Please return all the records exactly, with nothing left out.
======
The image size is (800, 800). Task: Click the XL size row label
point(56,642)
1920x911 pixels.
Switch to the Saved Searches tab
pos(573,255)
======
* WRITTEN ANSWER *
The image size is (800, 800). Task: Click the XL size row label
point(56,642)
1920x911 pixels.
Switch to the Saved Searches tab
pos(573,255)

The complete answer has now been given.